Our story



The Parish is established in Houston by Rev. John Bremner. In a letter to Bishop Andrew Scott Fr. Bremner described the property he wished to buy as: "a piece of ground amounting to nearly five acres old Scotch measure having upon it a good dwelling house occupied by eight different tenants and a barn and a byre that could be turned into a church at no great expense."  The property was known as "Four Windings" but Fr. Bremner wished to change its name to "Bishopsfield" or "Abbotsfield". The change never happened until 2005 when Fr. Danny McLoughlin added the name of "Abbotsfield" to the official address for the Presbytery. A case of better late than never!


Photograph taken in 1925. 

Note that the church is not painted white whereas the house is.

In 1841 the parish included Johnstone, Linwood, Bridge of Weir, Houston, Crosslee, Bishopton and Kilmacolm.
St. Fillan's is the oldest church in the Diocese of Paisley and the house mentioned by Fr. Bremner is still the Presbytery.
Fr. Bremner did not live in the parish but travelled from St. Mirin's in Paisley to minister in this parish.


  Fr. Daniel Kenny is the first resident priest. He was only in residence a few months as he contracted typhus and died in 1847.

Our Patron

There are two problems about our patron Saint: most of what we know is legend and it seems that there were two Saints Fillan working in different parts of Scotland at different times.

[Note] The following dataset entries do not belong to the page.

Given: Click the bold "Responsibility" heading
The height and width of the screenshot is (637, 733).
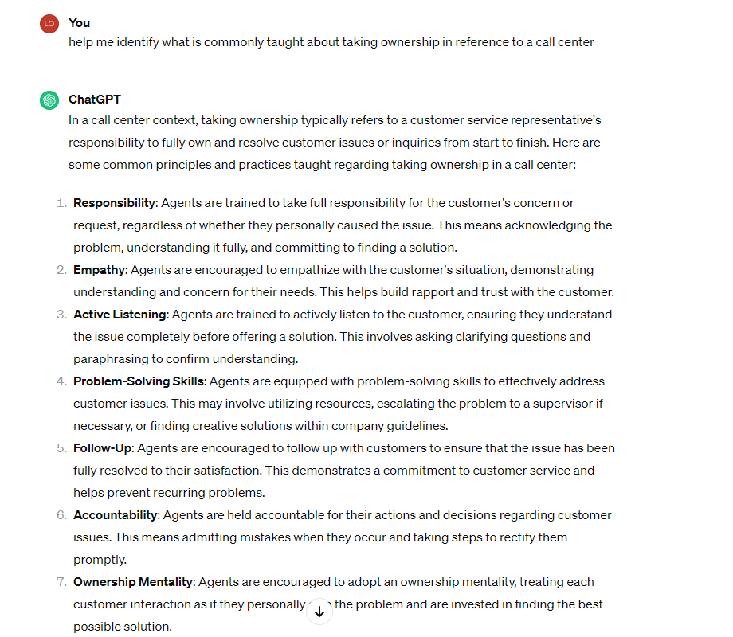Looking at the screenshot, I should point(114,203).
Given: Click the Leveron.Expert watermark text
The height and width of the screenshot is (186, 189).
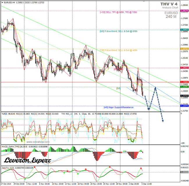Looking at the screenshot, I should click(27, 160).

Traditionally St. Fillan's Festival was celebrated here on 9 January. It was still being celebrated in 1842 on that date. The other Saint Fillan's feastday was on 20 June.

Our St. Fillan is still remembered in places like Stathfillan and the River Fillan which flows into Loch Dochart.
When Fillan was born and when he died is not know but he is believed to have been working in the early 8th century. His main area of activity was in the area of Strathfillan, an area extending from Tyndrum to Killin where the church was dedicated to him.

Fillan built a church somewhere in Strathfillan but the site is now not known. However the ruins of St. Fillan's Priory, founded by King Robert the Bruce, are still to be seen between Tyndrum and Crianlarich.
Closer to home, just outside Houston and Bridge of Weir is Killallan, a name which means Church of Fillan. It is believed that this has been a site of Christian worship for many centuries.
Beside the ruins of the former Church of St. Fillan, a church which pre-dates the Reformation, there are two things of interest: St. Fillan's Well and St. Fillan's Seat.

St. Fillan's Well is typical of Celtic christian piety. It is recorded that "the country-women used to bring their weak and ricketty children and bathe them in the water, leaving some pieces of cloth as a present or offering to the saint on the bushes. Such piety is common around "Holy Wells". 

The custom continued until the end of the 17th century. St. Fillan's Seat is an earth-fast boulder. On the top is a circular hollow about 14 inches across forming a kind of seat. If you were to sit on this seat, to the right and within reach, is another smaller hollow. According to tradition, St. Fillan sat in this seat and baptised children with water from this smaller hollow.